First Reading Sirach 3:17-18,20,28-29 Second Reading Hebrews 12:18-19,22-24
Gospel Reading Luke 14:1,7-14 Intention End to terrorism
There is a term popular today that seems to me to fit with this message of Jesus. The term is “comfort zone” which refers to those situations in which the person feels comfortable, safe, and free from threat or even challenge. The comfort zone is, for the person involved, a thoroughly comfortable place. Life there is marked by ease and familiarity.
It’s natural to like one’s comfort zone, but most of us would admit that we should not remain there indefinitely. People do not become better or more mature or holier lingering in their comfort zone. That just doesn’t happen.

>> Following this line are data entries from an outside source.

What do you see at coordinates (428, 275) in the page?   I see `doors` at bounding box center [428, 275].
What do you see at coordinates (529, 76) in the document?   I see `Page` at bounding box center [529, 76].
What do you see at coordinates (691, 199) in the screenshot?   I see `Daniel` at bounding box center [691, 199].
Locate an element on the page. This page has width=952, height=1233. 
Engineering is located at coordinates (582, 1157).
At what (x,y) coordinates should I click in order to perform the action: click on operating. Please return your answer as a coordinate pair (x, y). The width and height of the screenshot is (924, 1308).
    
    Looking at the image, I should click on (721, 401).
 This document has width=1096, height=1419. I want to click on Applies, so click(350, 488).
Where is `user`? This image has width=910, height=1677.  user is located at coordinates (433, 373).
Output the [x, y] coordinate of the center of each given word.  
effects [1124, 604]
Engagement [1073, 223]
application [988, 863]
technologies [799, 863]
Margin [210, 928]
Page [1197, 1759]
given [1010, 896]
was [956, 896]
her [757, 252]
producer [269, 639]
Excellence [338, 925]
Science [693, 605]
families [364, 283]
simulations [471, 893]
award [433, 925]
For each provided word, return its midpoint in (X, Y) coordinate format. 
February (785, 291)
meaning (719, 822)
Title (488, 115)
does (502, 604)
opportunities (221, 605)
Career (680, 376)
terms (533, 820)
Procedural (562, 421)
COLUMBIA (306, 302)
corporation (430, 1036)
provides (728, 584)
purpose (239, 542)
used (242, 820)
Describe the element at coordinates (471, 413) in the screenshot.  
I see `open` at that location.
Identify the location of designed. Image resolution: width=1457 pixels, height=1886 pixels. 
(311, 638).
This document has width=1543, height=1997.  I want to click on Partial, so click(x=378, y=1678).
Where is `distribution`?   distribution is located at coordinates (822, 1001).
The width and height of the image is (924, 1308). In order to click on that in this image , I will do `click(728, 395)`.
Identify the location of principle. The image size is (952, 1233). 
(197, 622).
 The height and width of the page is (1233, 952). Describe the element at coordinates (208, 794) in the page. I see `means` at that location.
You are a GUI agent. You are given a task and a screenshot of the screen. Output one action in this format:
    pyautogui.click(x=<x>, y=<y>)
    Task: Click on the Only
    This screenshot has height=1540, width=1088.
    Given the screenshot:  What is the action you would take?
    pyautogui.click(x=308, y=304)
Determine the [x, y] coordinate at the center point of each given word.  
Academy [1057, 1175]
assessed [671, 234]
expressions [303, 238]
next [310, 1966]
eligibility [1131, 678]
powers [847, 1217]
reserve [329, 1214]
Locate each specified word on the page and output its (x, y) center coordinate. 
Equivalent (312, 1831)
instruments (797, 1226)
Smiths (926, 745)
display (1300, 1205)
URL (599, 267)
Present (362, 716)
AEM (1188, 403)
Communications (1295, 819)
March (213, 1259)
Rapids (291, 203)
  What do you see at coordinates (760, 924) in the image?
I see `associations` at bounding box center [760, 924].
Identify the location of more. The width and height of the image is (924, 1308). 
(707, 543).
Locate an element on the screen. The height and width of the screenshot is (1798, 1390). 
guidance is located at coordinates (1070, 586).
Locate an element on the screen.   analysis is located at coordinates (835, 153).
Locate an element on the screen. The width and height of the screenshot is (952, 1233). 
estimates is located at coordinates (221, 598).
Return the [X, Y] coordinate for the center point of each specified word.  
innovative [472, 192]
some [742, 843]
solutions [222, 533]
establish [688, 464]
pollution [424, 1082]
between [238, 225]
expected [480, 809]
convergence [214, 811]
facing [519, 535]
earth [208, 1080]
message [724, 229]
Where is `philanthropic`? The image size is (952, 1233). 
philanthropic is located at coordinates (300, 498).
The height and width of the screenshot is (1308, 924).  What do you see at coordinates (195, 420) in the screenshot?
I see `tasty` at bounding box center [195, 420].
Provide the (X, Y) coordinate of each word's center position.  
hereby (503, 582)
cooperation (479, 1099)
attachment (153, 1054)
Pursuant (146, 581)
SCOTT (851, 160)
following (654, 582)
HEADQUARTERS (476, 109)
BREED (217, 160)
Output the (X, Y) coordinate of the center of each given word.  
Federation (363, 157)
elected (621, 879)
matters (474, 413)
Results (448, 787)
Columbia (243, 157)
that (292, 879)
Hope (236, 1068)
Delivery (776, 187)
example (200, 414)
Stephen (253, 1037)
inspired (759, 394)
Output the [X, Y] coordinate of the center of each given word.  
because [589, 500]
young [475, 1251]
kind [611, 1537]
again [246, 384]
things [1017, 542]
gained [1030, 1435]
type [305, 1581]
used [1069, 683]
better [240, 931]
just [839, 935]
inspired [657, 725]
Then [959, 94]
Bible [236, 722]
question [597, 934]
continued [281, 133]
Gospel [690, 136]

This, I think, appears to be a modern term for what concerns Jesus in today’s Gospel. The passage divides easily into two parts.
In the first part, Jesus cautions against sitting in the place of honor at a wedding banquet and advises taking the lowest place instead.
In the second part, he urges us to invite the crippled, lame, and blind when we give a luncheon or dinner, rather than friends, relatives, and rich people.
So there’s advice here for us when we’re the guest as well as when we are the ones hosting an event. But it is about more than proper banquet etiquette. Choosing the seat of honor for ourselves sounds a lot like craving our comfort zone. The best seat is the one where we feel comfortable: accepted, safe, free from threat, challenge or embarrassment or any sense of awkwardness.
Sharing a community meal, sitting at table should be less about power and all about sharing the joy of being together. Even our legends acknowledge the power of a choice seat like King Arthur and the Knights of the Round Table. Sitting at a round table came to symbolize equality… because there was no head of the table. All had an equal seat and an equal say. Where you choose to sit matters. It matters in the way people perceive you and in the way you act in different environments.
Jesus challenges us against staying in our comfort zone. Rather than limiting our guest list to people who are clones of ourselves, people with whom we’re comfortable, who don’t threaten or challenge us, invite instead those who are different, people who make us uncomfortable, but whose difference from us may bring with it a blessing. This is what I think is so significant about our Thanksgiving Day dinner. We open our door, our hearts and our table expecting nothing in return. The blessing of being in a position to share is its own reward.
Jesus not only teaches us this the lesson of stretching our comfort zone, he demonstrates it. His entire life, his public ministry, the passion and resurrection, is full of one episode after another of not remaining in a comfort zone. Repeatedly Jesus takes the low seat and invites unlikely types to be his guests.
Finally he takes the worst seat of all––on the cross––and those who come to his banquet make it through the door (recall last Sunday’s Gospel) because they claim no merit of their own. Finally he leaves the comfort zone of earth and expands his comfort zone forever, everywhere and with everyone – there are no strangers – all are welcome!